Each of the respective processing cells and robots are generally in
communication with a process controller 511, which may be a
microprocessor-based control system configured to receive inputs
from both a user and/or various sensors positioned on the system
500 and appropriately control the operation of system 500 in
accordance with the inputs.
[0069] FIG. 6 illustrates a partial perspective and sectional view
of an exemplary plating cell 600 that may be implemented in
processing locations 502, 504, 506, 508, 510, 512, 514, 516 of FIG.
5. The electrochemical plating cell 600 generally includes an outer
basin 601 and an inner basin 602 positioned within outer basin 601.
Inner basin 602 is generally configured to contain a plating
solution that is used to plate a metal, e.g., copper, onto a
substrate during an electrochemical plating process. During the
plating process, the plating solution is generally continuously
supplied to inner basin 602 (at about 1 gallon per minute for a 10
liter plating cell, for example), and therefore, the plating
solution continually overflows the uppermost point (generally
termed a "weir") of inner basin 602 and is collected by outer basin
601 and drained therefrom for chemical management and
recirculation. Plating cell 600 is generally positioned at a tilt
angle, i.e., the frame portion 603 of plating cell 600 is generally
elevated on one side such that the components of plating cell 600
are tilted between about 30 and about 300, or generally between
about 40 and about 100 for optimal results. The frame member 603 of
plating cell 600 supports an annular base member on an upper
portion thereof. Since frame member 603 is elevated on one side,
the upper surface of base member 604 is generally tilted from the
horizontal at an angle that corresponds to the angle of frame
member 603 relative to a horizontal position. Base member 604
includes an annular or disk shaped recess formed into a central
portion thereof, the annular recess being configured to receive a
disk shaped anode member 605. Base member 604 further includes a
plurality of fluid inlets/drains 609 extending from a lower surface
thereof. Each of the fluid inlets/drains 609 are generally
configured to individually supply or drain a fluid to or from
either the anode compartment or the cathode compartment of plating
cell 600. Anode member 605 generally includes a plurality of slots
607 formed therethrough, wherein the slots 607 are generally
positioned in parallel orientation with each other across the
surface of the anode 605. The parallel orientation allows for dense
fluids generated at the anode surface to flow downwardly across the
anode surface and into one of the slots 607. Plating cell 600
further includes a membrane support assembly 606. Membrane support
assembly 606 is generally secured at an outer periphery thereof to
base member 604, and includes an interior region configured to
allow fluids to pass therethrough. A membrane 608 is stretched
across the support 606 and operates to fluidly separate a catholyte
chamber and anolyte chamber portions of the plating cell. The
membrane support assembly may include an o-ring type seal
positioned near a perimeter of the membrane, wherein the seal is
configured to prevent fluids from traveling from one side of the
membrane secured on the membrane support 606 to the other side of
the membrane. A diffusion plate 610, which is generally a porous
ceramic disk member and is configured to generate a substantially
laminar flow or even flow of fluid in the direction of the
substrate being plated, is positioned in the cell between membrane
608 and the substrate being plated. The exemplary plating cell is
further illustrated in commonly assigned U.S. patent application
Ser. No. 10/268,284, which was filed on Oct. 9, 2002 under the
title "Electrochemical Processing Cell", claiming priority to U.S.

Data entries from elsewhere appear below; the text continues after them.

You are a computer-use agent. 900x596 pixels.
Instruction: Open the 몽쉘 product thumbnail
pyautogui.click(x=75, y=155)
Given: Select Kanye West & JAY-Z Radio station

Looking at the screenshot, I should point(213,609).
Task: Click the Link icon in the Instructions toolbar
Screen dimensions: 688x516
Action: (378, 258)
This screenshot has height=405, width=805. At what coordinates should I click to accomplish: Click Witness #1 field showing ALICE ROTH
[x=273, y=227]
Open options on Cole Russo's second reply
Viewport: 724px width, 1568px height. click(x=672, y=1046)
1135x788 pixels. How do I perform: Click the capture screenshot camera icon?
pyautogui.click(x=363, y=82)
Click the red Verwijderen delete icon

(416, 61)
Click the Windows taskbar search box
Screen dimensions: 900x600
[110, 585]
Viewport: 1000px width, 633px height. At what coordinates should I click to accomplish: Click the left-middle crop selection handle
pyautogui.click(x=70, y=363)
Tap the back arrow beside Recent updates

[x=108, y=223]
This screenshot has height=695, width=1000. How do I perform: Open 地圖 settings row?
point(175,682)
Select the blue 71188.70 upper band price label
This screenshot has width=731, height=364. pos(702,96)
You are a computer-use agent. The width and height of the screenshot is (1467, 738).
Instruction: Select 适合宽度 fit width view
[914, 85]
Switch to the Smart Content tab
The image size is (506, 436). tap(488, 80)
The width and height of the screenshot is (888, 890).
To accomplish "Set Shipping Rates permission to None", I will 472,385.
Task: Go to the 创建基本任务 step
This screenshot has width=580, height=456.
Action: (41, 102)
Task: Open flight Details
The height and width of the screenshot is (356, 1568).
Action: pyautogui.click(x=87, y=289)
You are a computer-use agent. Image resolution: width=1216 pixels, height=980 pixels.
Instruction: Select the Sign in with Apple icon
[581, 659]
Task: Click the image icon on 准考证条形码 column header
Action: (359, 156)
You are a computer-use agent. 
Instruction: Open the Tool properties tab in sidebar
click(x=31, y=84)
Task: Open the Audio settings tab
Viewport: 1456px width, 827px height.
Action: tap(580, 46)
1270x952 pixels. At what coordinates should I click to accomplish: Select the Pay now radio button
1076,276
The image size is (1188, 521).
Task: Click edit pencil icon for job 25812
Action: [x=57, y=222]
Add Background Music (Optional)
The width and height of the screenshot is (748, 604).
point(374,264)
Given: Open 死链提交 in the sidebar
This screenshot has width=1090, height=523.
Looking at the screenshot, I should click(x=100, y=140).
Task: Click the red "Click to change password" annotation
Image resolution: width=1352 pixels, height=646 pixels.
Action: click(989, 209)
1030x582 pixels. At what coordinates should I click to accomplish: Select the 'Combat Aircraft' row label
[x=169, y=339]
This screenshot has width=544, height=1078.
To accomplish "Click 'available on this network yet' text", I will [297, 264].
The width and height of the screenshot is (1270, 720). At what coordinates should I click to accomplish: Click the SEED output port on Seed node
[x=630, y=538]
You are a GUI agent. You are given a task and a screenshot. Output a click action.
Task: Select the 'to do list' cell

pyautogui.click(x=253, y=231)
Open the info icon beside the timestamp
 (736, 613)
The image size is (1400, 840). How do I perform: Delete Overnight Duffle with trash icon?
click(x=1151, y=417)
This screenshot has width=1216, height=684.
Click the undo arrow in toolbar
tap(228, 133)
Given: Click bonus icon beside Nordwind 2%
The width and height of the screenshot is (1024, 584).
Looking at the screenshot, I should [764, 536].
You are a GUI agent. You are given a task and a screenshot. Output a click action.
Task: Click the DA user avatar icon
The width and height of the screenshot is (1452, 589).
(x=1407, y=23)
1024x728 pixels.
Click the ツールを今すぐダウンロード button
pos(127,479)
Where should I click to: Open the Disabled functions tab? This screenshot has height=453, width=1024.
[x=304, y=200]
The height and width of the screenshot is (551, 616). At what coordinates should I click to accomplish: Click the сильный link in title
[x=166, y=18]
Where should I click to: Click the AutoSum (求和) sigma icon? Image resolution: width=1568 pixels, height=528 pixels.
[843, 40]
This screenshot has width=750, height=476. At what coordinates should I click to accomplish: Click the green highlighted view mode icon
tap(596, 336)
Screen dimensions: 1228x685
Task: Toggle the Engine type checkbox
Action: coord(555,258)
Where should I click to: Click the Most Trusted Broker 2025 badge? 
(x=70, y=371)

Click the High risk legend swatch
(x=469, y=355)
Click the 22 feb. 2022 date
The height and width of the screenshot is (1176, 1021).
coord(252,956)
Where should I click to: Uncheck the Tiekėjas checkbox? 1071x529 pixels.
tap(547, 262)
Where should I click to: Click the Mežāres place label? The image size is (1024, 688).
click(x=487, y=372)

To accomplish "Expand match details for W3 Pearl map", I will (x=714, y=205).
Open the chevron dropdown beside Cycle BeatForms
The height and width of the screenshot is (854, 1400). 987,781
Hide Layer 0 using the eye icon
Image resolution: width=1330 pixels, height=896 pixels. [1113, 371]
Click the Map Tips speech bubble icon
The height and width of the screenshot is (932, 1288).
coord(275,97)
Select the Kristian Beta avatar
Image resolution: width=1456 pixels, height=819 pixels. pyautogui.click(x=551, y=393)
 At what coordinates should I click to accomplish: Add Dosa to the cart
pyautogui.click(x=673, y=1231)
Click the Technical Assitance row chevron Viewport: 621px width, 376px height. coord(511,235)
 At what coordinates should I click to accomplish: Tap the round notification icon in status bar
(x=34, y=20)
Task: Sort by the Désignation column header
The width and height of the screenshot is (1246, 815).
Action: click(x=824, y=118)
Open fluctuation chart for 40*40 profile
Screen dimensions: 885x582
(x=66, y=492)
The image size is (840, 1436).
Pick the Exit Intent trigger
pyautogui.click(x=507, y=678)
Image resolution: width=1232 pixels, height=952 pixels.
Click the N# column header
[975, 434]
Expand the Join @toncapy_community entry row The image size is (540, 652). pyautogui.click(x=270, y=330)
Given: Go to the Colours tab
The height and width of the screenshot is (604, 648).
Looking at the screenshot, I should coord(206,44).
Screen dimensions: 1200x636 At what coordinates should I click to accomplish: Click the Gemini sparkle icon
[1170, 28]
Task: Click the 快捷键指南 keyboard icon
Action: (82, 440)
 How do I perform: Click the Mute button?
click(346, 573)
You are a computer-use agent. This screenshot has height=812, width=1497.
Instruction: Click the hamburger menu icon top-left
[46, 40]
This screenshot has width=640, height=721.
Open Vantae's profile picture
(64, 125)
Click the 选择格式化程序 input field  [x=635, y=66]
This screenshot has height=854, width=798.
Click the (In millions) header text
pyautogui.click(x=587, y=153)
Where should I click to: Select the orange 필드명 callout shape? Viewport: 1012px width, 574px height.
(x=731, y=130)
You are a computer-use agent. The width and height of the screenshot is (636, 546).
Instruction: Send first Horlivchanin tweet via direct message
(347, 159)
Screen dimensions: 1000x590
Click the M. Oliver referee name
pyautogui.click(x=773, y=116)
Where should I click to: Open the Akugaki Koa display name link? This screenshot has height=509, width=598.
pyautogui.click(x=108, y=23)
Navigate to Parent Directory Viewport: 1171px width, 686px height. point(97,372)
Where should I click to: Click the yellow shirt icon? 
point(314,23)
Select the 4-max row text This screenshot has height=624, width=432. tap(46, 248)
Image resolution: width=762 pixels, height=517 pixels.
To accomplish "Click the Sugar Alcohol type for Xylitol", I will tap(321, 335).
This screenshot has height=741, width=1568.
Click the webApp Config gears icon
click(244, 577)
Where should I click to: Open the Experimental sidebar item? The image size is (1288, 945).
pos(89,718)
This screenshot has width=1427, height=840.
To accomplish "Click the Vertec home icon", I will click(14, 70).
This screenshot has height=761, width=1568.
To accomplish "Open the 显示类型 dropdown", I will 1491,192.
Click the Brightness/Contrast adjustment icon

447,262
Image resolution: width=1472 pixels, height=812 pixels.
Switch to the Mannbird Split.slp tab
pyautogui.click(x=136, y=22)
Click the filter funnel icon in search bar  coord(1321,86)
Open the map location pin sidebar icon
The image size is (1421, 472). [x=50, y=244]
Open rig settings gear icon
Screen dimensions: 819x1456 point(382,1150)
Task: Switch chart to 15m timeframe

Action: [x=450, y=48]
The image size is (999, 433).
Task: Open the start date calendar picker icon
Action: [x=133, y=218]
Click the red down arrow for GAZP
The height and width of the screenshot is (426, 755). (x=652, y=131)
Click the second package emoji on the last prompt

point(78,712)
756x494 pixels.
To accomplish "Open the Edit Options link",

Provisional Application Ser. No. 60/398,345, which was filed on
Jul. 24, 2002, both of which are incorporated herein by reference
in their entireties.
[0070] In operation, the plating cell 600 of the invention provides
a small volume (electrolyte volume) processing cell that may be
used for copper electrochemical plating processes, for example. The
plating cell 600 may be horizontally positioned or positioned in a
tilted orientation, i.e., where one side of the cell is elevated
vertically higher than the opposing side of the cell, as
illustrated in FIG. 6. If the plating cell 600 is implemented in a
tilted configuration, then a tilted head assembly and substrate
support member may be utilized to immerse the substrate at a
constant immersion angle, i.e., immerse the substrate such that the
angle between the substrate and the upper surface of the
electrolyte does not change during the immersion process. Further,
the immersion process may include a varying immersion velocity,
i.e., an increasing velocity as the substrate becomes immersed in
the electrolyte solution. The combination of the constant immersion
angle and the varying immersion velocity operates to eliminate air
bubbles on the substrate surface.
[0071] Assuming a tilted implementation is utilized, a substrate is
first immersed into a plating solution contained within inner basin
602. FIG. 7A shows the plating current as a function of time for a
substrate with a Group VIII metal, such as Ru, barrier layer.
Between time 0 to time t.sub.1 is the substrate immersion period.
There is no electrical bias current or voltage applied on the
substrate during this period, which is very different from the
plating process on copper seed layer. Copper plating on substrate
with copper seed layer requires an electrical bias during the
immersion period to ensure that the copper seed layer does not
dissolve, or corrode, in the plating solution to cause
discontinuity in copper seed layer. During the immersion period for
copper plating on substrate with copper seed layer, typically a
constant cathodic voltage of between about 0.8 volt to about 3
volts is applied.
[0072] Once the substrate is immersed in the plating solution, the
plating process includes applying a forward plating bias which
promotes the deposition of the metal onto the substrate. The
electrical bias can be applied as a constant current or voltage, a
ramped current or voltage, or a stepped current or voltage to
achieve the deposition characteristics desired. An initial higher
current level is used to help the nucleation of the copper deposit
on the substrate surface. For example, during the nucleation
period, which is between t.sub.1 to t.sub.2 in FIG. 7A, a constant
bias current, I.sub.1, in the range of about 5 mA/cm.sup.2 to about
20 mA/cm.sup.2 is maintained. The current density during this
period should be equal to or higher than the critical current,
preferably higher than the critical current density for faster
nucleation to provide a thin continuous (less than 200 .ANG.) Cu
film on top of Ru underlayer. The nucleation period (t.sub.1 to
t.sub.2) lasts between about 0.1 second to about 5 seconds.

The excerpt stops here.